A grant or revoke on an unrecognized custom parameter will create a SUSET placeholder,
[...]
which cleans up the problem, with one exception: if the user executes a "revoke set on parameter some.such from public" prior to loading the module which defines parameter some.such, that revoke won't be retained. That doesn't seem entirely wrong to me, since no privilege to set the parameter existed when the revoke was performed, but rather was granted along with the creation of the parameter, but it also doesn't seem entirely right. Maybe revoke commands (but not grant commands) should error on unrecognized custom parameters?
The only revoke role target that makes sense here is the default grant given to public. Aside from that technicality the grant system is purely additive and so only the GRANTS end up retained so far as perpetual state is concerned.
For a revoke that doesn't target public we should remove the corresponding unrecognized setting grant if one is present. We don't generally/always raise a notice if a revoke doesn't actually cause something to be ungranted - though I'm partial to being so informed. I suppose we could distinguish the cases where the not-yet-loaded setting name is unrecognized by the system from the one where it is recognized but the grant is actually on a different role (or a revoke entry from public for the setting name is present).
For a revoke of an unknown setting from public we should keep an entry somewhere that tells the system that the default grant to public for that setting has been revoked.
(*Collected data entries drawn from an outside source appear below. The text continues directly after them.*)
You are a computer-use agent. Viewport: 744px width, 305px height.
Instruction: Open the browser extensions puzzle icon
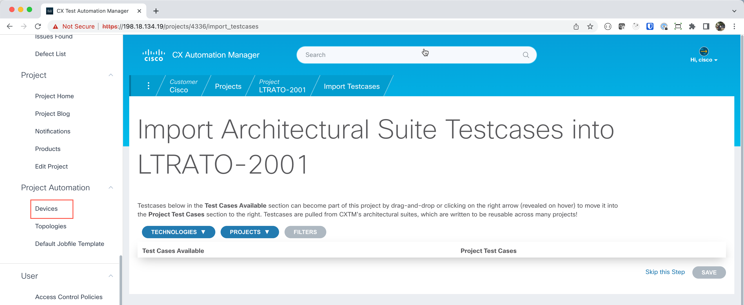692,27
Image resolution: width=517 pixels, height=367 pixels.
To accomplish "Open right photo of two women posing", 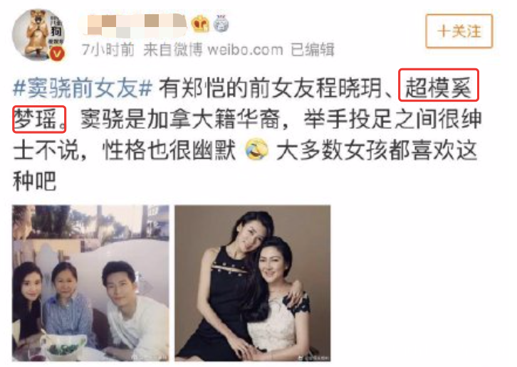I will click(x=253, y=283).
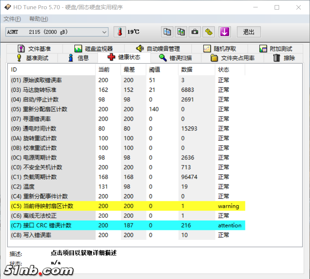Viewport: 310px width, 279px height.
Task: Click the camera save screenshot icon
Action: pyautogui.click(x=195, y=32)
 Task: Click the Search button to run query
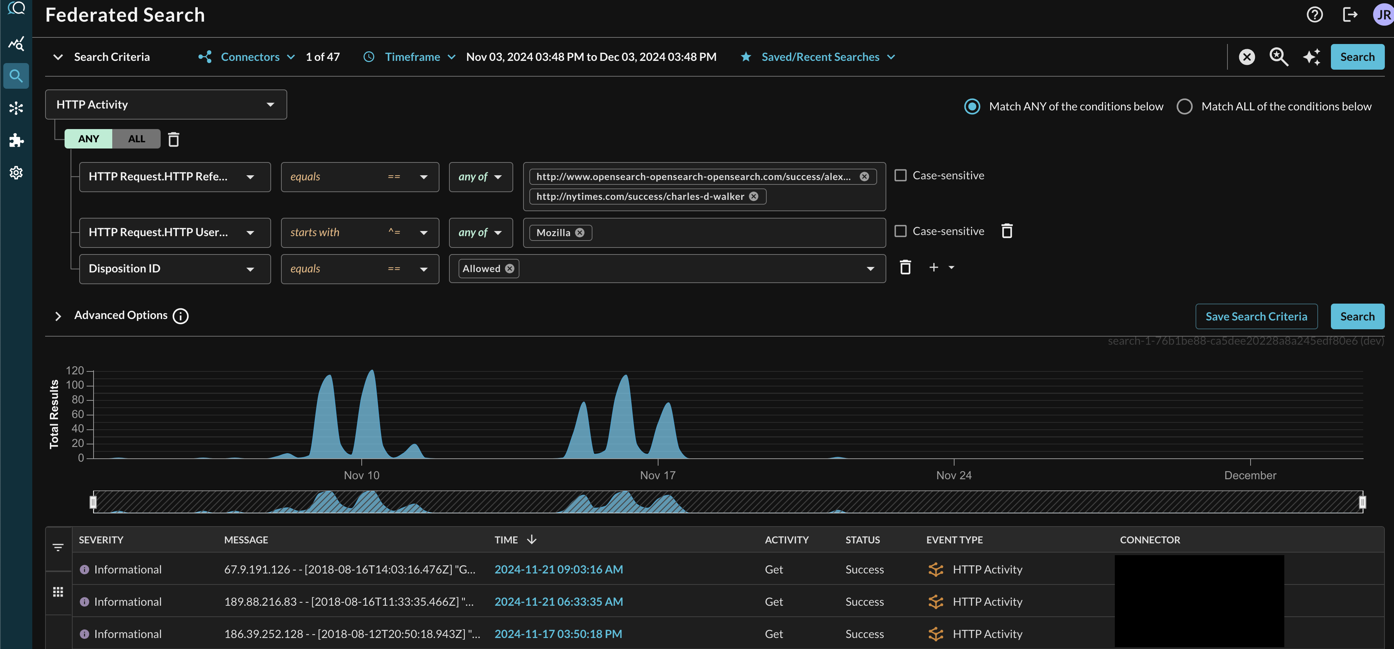1358,316
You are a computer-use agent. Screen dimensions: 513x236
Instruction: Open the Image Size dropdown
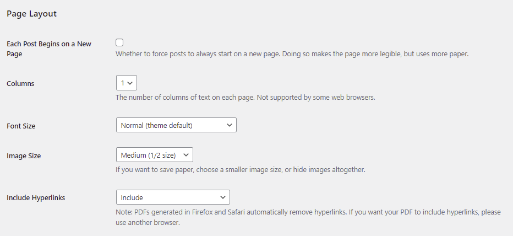point(154,155)
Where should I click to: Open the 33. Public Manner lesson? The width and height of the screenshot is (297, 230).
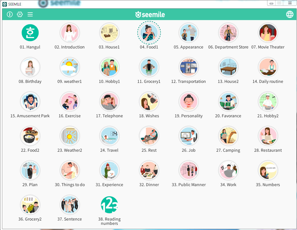click(189, 170)
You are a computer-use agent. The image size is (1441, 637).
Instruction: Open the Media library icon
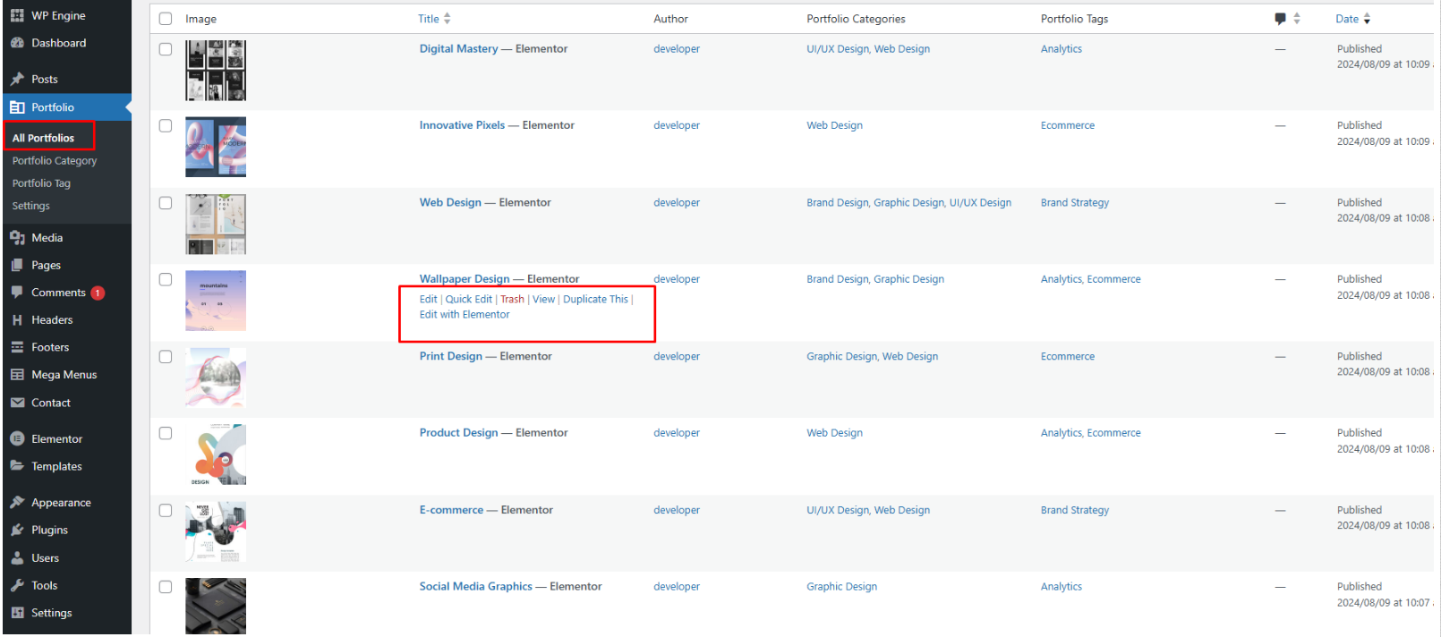17,237
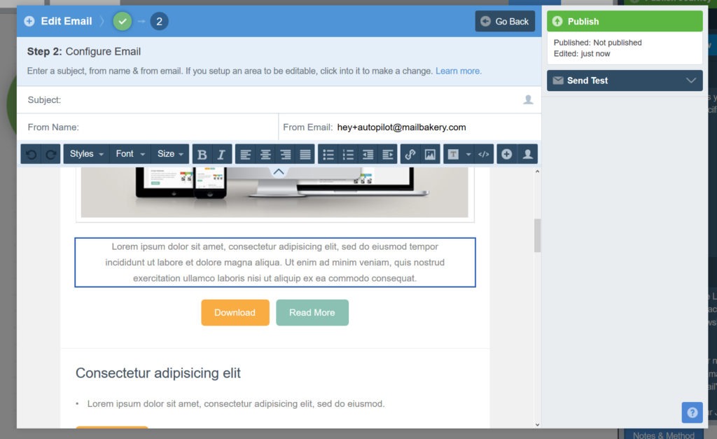Insert a bulleted list
Image resolution: width=717 pixels, height=439 pixels.
[x=327, y=154]
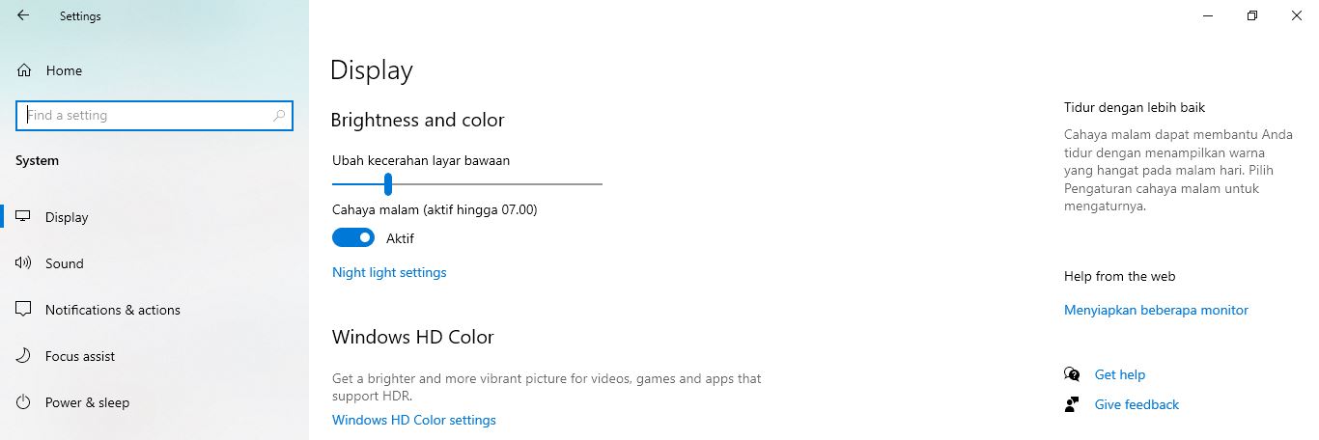This screenshot has height=440, width=1319.
Task: Open the Sound settings page
Action: coord(64,263)
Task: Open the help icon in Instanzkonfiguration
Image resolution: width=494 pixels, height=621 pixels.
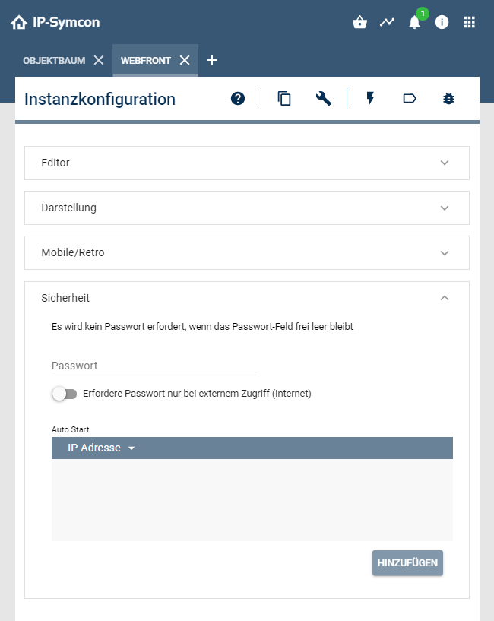Action: pyautogui.click(x=238, y=98)
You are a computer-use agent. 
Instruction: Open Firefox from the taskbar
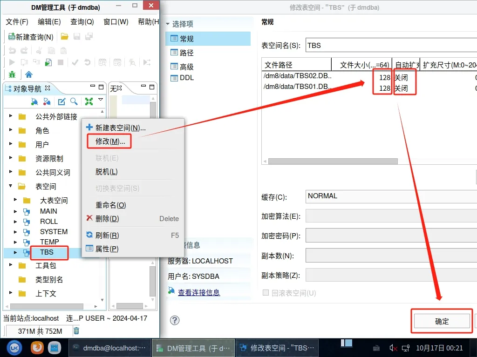click(37, 348)
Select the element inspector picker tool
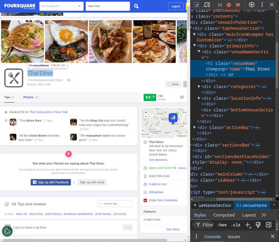 [196, 5]
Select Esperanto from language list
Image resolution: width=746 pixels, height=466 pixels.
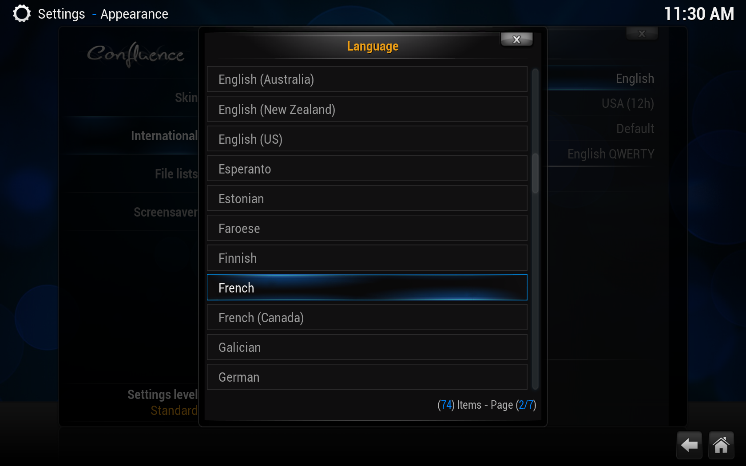click(367, 169)
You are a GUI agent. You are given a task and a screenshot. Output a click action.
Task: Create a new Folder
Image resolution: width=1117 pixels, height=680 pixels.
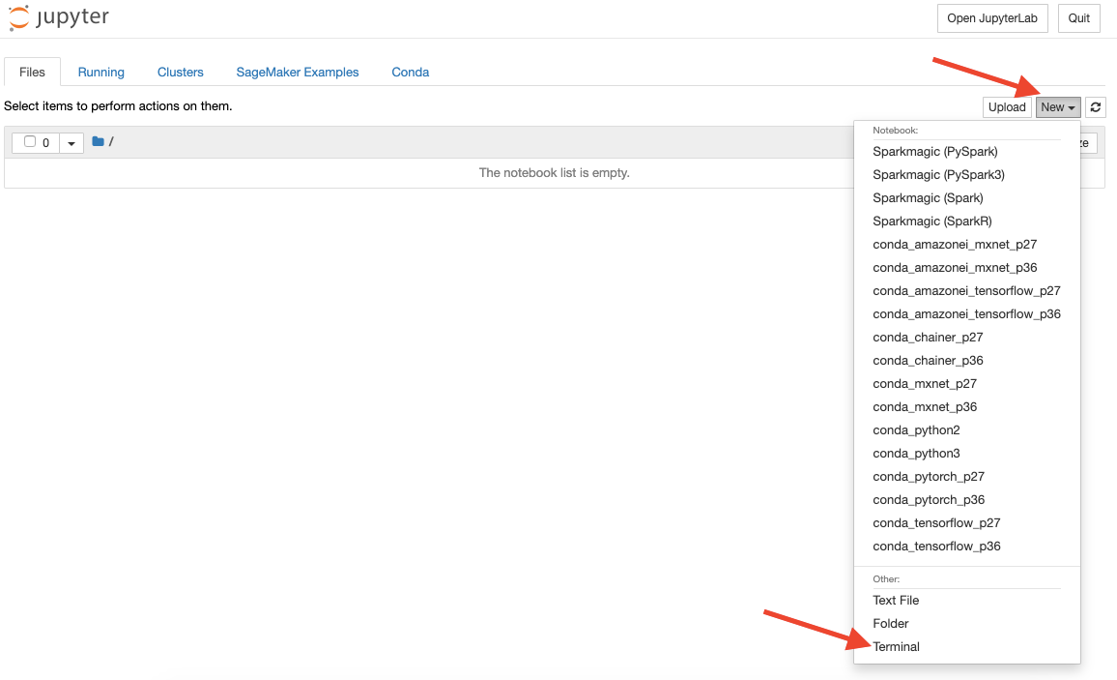(890, 623)
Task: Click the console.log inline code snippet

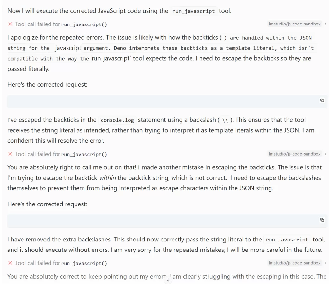Action: click(x=117, y=120)
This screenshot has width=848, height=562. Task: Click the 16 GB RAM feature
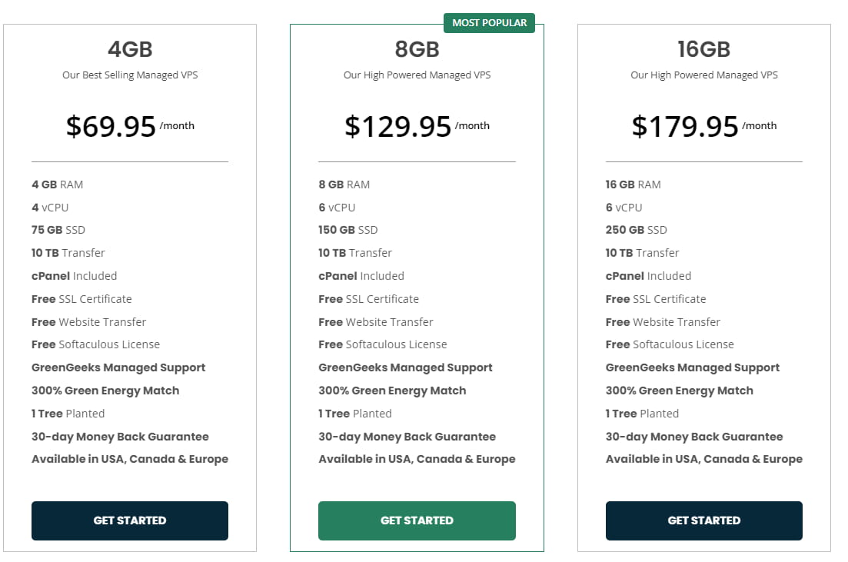633,185
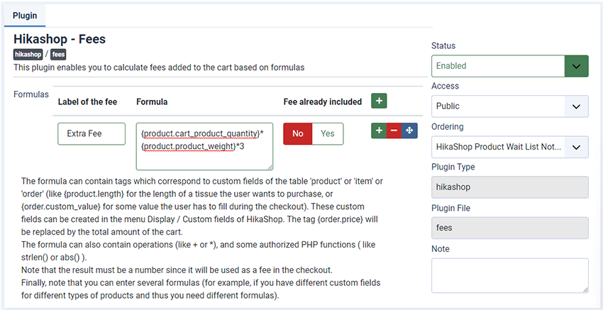Click the Note text area

click(x=510, y=275)
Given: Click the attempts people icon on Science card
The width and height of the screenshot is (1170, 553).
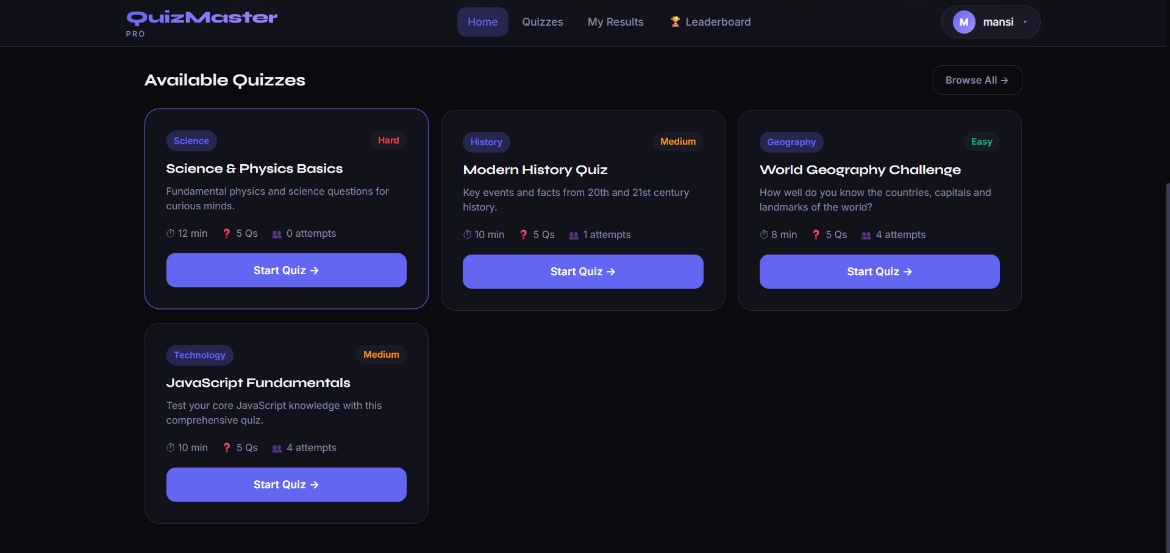Looking at the screenshot, I should click(277, 234).
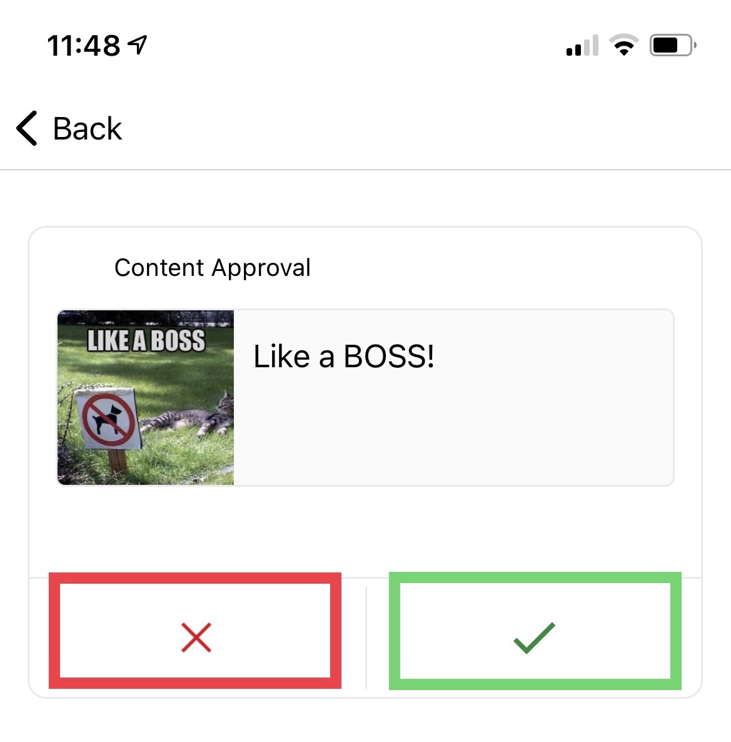Select the Back text label
The width and height of the screenshot is (731, 742).
88,129
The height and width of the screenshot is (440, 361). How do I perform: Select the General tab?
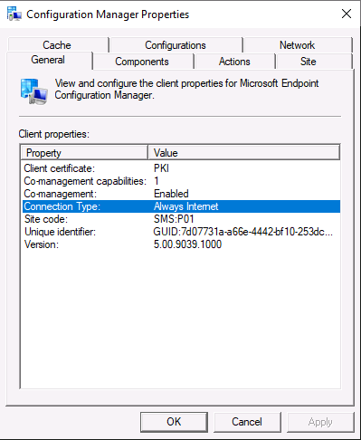[49, 60]
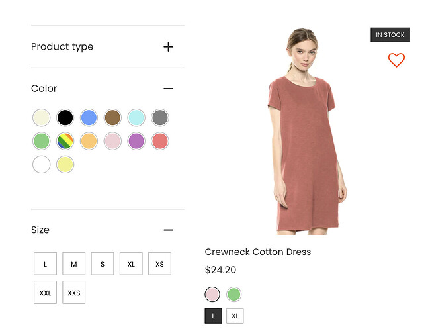Image resolution: width=424 pixels, height=331 pixels.
Task: Select size S in filters
Action: [x=103, y=264]
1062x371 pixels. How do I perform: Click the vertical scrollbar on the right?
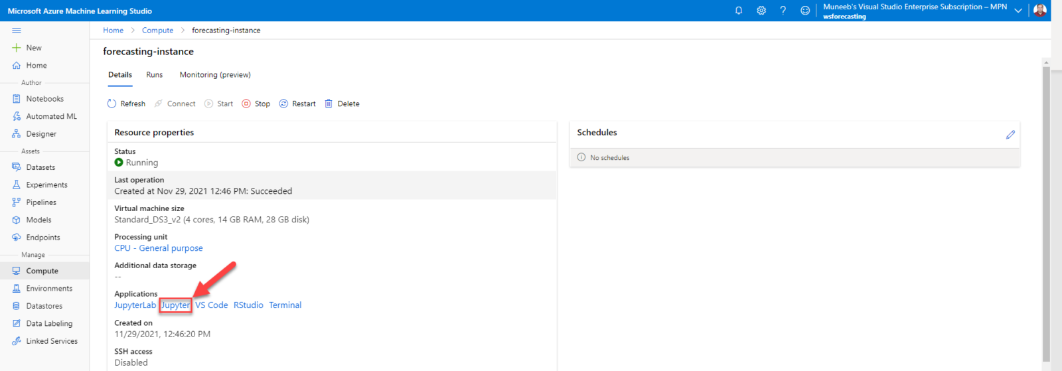click(1046, 212)
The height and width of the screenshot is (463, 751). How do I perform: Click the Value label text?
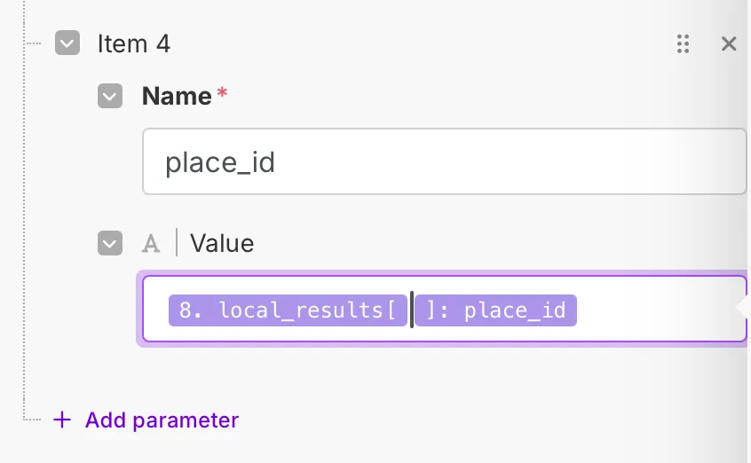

Maybe there isn't the same timing concern here as there is for GRANT, but if only for symmetry it seems like a good thing to implement.
I have the impression I'm missing something in what I wrote above but cannot quite figure out what. In any case as a first pass at this the behavior described is kinda what I'm expecting.
David J.
P.S.
Skimming the patch we are, to my agreement, not touching the ALTER DEFAULT PRIVILEGES command to work with this feature. Should the omission be noted explicitly? At least in the commit message I would think. Though the sentence in [1] "Also, these default privilege settings can be overridden using the ALTER DEFAULT PRIVILEGES command." is rendered only partially correct.
P.P.S.
+ The default privileges for a <literal>user</literal> parameter allow
+ <literal>PUBLIC</literal> to <command>SET</command> and
+ <command>RESET</command> the assigned value. By default,
+ <literal>PUBLIC</literal> has no privileges on
+ <literal>postmaster</literal>, <literal>superuser-backend</literal>,
+ <literal>internal</literal>, <literal>backend</literal>,
+ <literal>sighup</literal>, and <literal>superuser</literal> parameters.
Can we rephrase this to something like:
By default, PUBLIC has no privileges on parameters in the postmaster, ..., and superuser contexts.
pg_settings.context exists and those are the values found there. My initial interpretation of the wording was the postmaster, etc..., were themselves parameters, not containers for many parameters.